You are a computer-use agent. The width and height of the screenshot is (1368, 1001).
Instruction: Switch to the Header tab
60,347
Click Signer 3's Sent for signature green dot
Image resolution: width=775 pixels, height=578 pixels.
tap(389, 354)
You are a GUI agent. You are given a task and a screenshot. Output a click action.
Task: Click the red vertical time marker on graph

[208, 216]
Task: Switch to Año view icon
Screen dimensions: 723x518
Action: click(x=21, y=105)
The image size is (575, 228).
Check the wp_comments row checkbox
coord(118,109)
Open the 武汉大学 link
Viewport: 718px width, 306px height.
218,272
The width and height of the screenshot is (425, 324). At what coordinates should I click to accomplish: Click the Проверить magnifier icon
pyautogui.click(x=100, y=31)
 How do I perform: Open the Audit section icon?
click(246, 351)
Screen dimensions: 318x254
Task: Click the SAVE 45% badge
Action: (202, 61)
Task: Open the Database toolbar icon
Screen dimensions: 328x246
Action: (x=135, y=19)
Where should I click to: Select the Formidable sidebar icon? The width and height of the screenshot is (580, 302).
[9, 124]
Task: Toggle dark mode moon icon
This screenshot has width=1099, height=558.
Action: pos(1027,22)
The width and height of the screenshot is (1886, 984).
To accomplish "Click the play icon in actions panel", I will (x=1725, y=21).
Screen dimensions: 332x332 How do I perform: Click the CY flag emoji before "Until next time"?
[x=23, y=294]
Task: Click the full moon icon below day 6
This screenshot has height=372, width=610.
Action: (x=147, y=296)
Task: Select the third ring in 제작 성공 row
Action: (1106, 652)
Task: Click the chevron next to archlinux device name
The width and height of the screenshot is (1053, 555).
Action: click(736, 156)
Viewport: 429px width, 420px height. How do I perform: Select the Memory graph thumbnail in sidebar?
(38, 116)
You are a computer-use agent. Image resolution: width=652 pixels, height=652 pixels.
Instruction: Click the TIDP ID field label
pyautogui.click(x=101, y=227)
-----
» **What you have to do**: Filter the listing down to the lines holding the word "computer", and return those.

» **Exercise result**:
You are a computer-use agent. The width and height of the screenshot is (1368, 1001).
You are a computer-use agent. Image resolution: width=652 pixels, height=652 pixels.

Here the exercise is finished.